Title: Angstrom
Author: Kim Riley a.k.a. MYSTIC
WARNING: SOME SECTIONS OF THIS STORY HAVE GRAPHIC DESCRIPTIONS THAT
MAY PROVE DISTURBING
Disclaimer: The characters belong to Paramount. Again since they are
no longer using them I've decided to take our boys out of the 'closet'
and let them play and be happy. Enjoy.
Summary: Sometimes the smallest things can set off great chain of
events, for good and for bad
Rating: R for language and sex
Pairing: Chakotay/ Paris
Feedback: Please!
Mysticmcknight@hotmail.com
Notes: The poem "If Only" was written me. The song "Kiss Me Softly"
is off the new Journey album- Arrival; they own it, all of it, so
please respect that. Thanks

(part 8)
I'm not sure what woke me up, for when I did come around, it was
still quiet in sickbay, and Chakotay's condition hasn't changed, none
the less, I was glad I awoke, for just then the Doc entered in to tell
me to go back to my quarters and rest. It wouldn't have been a good
idea for him to catch me snoozing with my head on Chakotay's chest. I
nod yes and head back to Chakotay's quarters my home away from my
quarters. It's the only place I feel welcomed, and the fact that no
one knows I'm there adds to the safe feeling it gives me.
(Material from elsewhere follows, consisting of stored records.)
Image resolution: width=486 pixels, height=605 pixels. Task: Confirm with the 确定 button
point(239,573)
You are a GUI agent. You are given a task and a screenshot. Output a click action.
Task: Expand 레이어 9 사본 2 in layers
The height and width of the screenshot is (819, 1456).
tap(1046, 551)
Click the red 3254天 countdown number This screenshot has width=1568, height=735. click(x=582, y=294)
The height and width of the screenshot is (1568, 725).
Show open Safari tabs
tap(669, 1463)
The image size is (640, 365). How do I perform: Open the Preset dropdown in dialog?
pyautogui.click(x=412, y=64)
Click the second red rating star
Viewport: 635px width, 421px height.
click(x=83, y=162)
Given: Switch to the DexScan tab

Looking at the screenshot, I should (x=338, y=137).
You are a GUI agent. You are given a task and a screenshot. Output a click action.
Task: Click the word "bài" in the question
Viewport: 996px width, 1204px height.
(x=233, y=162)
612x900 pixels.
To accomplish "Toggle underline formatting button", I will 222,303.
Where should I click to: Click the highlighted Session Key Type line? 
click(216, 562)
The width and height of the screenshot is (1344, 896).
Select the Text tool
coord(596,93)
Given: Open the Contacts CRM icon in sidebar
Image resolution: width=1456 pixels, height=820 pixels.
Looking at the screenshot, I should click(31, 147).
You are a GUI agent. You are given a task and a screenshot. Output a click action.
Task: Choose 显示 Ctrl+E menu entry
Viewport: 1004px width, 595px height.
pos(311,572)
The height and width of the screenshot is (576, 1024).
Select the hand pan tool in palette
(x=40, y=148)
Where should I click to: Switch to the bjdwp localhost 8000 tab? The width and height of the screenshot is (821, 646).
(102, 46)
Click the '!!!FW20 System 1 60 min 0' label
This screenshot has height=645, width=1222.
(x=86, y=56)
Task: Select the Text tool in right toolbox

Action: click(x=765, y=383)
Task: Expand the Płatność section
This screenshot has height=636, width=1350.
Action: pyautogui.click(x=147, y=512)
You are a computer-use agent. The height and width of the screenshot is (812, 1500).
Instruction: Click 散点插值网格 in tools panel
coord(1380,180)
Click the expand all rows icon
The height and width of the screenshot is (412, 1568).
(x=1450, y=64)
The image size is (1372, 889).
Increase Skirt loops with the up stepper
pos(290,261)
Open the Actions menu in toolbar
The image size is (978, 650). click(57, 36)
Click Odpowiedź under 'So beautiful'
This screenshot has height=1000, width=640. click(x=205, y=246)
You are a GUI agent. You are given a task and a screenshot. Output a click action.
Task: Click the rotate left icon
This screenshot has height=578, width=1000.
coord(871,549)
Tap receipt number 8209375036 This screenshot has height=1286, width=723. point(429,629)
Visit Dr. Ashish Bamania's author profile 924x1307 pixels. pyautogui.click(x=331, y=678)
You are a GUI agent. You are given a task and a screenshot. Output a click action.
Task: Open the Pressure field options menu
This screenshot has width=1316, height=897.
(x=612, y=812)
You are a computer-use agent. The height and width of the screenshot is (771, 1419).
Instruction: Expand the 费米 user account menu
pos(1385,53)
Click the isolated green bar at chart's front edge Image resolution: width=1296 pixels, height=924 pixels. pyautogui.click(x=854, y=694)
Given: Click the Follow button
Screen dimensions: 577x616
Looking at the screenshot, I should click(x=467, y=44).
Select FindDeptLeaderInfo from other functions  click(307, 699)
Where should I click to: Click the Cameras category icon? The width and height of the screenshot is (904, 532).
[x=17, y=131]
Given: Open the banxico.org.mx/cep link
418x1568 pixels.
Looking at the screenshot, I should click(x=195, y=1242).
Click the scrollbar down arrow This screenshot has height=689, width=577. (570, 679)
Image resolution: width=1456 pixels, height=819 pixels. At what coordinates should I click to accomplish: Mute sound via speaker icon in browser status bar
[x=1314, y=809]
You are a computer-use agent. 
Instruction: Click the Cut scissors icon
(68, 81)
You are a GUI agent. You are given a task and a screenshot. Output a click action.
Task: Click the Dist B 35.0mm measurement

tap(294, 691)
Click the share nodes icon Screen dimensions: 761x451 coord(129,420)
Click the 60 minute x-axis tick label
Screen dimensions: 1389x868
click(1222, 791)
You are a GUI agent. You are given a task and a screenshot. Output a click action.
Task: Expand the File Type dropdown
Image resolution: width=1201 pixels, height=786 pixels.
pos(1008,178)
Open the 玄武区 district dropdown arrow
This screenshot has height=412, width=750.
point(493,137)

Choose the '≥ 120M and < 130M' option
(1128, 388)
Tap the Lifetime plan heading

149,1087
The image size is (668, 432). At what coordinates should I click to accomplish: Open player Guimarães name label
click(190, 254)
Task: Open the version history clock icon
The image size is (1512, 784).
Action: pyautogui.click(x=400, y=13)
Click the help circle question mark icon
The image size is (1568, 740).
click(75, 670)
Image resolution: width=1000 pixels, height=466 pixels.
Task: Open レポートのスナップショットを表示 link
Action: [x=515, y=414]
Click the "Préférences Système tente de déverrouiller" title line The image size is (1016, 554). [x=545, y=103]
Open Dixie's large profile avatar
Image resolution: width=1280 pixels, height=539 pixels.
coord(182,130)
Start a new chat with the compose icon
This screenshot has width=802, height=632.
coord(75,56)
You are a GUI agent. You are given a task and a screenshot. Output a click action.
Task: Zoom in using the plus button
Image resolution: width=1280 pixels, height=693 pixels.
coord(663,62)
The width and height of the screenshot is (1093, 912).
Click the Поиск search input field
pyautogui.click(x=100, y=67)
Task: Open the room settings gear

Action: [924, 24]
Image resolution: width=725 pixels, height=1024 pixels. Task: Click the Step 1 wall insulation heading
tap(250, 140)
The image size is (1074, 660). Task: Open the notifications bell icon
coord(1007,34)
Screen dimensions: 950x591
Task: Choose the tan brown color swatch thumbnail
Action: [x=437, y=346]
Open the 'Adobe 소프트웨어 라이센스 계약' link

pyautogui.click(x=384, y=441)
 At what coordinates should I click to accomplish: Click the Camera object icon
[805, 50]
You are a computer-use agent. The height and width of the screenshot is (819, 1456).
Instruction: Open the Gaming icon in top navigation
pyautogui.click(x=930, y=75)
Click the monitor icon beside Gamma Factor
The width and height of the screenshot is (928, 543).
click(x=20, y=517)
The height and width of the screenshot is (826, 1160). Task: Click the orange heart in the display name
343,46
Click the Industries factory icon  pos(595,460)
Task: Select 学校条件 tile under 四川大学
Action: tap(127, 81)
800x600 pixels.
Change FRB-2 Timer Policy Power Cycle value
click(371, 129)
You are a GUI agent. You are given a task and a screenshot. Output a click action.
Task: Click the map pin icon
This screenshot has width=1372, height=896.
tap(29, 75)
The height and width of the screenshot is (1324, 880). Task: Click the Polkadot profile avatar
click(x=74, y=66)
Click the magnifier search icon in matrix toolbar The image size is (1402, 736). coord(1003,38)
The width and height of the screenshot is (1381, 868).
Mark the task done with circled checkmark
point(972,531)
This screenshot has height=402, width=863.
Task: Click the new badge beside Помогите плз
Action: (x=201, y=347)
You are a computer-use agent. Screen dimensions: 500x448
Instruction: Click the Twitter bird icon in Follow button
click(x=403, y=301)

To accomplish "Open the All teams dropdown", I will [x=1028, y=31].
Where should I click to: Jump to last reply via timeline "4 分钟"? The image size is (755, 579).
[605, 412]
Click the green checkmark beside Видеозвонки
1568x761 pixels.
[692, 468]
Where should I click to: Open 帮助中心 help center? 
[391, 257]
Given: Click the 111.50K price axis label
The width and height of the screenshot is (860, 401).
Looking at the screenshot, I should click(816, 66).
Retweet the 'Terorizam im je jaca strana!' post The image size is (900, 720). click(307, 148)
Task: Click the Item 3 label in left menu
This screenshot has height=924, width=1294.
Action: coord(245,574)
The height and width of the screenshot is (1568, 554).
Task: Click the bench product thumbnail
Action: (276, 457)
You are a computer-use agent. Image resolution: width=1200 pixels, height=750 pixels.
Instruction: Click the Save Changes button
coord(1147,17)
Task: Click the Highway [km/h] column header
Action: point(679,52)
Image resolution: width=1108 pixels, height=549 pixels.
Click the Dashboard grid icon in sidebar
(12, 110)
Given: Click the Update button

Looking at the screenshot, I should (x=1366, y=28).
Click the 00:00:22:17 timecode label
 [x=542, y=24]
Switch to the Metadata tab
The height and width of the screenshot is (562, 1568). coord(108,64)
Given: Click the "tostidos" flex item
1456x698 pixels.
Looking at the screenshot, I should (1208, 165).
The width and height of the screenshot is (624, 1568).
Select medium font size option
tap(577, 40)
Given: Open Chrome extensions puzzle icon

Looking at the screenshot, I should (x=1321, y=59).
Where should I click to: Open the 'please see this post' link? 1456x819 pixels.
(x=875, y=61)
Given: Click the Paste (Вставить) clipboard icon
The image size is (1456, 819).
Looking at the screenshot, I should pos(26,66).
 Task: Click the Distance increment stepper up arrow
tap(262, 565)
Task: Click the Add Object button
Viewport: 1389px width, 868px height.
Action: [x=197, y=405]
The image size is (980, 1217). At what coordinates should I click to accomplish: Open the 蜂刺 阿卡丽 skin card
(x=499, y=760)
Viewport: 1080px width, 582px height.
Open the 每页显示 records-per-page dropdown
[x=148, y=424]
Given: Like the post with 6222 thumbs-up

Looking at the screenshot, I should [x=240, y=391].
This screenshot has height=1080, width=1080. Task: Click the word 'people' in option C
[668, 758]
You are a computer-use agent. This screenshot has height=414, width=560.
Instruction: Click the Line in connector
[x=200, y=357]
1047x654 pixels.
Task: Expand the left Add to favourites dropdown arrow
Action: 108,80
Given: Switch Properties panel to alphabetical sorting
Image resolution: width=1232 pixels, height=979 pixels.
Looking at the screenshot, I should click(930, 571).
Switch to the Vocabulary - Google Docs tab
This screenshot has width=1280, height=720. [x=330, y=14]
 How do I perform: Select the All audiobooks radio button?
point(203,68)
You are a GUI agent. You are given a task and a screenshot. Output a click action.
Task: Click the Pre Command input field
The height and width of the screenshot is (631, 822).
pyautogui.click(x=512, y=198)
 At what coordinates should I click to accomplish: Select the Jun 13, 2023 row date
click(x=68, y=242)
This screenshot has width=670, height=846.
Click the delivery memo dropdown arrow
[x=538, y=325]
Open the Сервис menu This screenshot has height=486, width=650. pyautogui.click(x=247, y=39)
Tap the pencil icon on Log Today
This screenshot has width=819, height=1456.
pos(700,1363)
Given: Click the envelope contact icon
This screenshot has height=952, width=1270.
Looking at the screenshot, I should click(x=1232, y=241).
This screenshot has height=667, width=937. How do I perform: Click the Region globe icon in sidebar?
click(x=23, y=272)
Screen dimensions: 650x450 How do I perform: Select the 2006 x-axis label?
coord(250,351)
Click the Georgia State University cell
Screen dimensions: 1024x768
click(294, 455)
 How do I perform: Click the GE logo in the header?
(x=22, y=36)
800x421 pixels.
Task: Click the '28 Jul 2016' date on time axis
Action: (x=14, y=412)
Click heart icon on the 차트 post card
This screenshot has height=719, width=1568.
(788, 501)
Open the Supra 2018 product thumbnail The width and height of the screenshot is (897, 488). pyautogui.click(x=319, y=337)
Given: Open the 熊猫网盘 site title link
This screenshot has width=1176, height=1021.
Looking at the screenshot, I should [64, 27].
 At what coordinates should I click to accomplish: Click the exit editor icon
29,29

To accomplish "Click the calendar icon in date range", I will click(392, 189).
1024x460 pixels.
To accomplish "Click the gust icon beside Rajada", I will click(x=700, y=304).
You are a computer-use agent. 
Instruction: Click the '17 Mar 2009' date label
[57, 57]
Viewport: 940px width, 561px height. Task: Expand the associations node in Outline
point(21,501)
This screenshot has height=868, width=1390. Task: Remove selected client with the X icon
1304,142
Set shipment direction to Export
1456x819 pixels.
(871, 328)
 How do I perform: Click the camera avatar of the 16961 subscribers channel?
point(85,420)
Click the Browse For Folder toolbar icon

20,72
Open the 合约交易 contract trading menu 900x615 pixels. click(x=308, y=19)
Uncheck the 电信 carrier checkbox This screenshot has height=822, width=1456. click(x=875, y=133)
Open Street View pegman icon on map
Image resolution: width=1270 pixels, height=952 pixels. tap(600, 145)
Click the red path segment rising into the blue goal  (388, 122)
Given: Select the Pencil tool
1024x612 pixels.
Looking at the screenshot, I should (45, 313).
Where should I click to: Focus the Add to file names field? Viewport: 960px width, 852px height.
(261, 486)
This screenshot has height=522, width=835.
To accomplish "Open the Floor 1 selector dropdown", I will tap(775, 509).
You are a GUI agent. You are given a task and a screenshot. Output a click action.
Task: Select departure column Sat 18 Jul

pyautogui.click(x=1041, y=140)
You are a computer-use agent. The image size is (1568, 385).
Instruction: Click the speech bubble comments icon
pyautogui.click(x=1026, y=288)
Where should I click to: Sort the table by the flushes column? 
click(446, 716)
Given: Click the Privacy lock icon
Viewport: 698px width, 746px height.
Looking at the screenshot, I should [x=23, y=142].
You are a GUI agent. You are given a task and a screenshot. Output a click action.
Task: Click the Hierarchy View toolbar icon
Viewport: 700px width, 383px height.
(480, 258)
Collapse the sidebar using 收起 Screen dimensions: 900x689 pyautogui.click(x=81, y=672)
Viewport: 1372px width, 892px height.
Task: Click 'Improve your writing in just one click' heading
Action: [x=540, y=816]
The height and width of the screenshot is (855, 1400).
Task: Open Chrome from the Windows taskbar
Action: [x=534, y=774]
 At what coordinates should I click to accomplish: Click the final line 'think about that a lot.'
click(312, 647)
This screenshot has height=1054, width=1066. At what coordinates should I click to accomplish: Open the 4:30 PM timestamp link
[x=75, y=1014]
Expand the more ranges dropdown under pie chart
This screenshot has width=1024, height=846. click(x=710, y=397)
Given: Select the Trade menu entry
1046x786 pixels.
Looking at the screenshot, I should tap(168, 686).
I've kept my stuff to a minimum, for I know that once Chakotay
is up and about again, I'll have to leave.since he didn't really
invite me in the first place. After getting ready for bed, I lay in
his bed and let the stillness surround me; it's then that I get that
feeling again. The one that tells me something is out of place. It
really hasn't gone away, but it comes back in waves, and right now its
very strong, something bad is going to happen, and Chakotay is
involved. I just wish I knew what it was, for after all he's done for
me, I want to at least protect him if I can't love him.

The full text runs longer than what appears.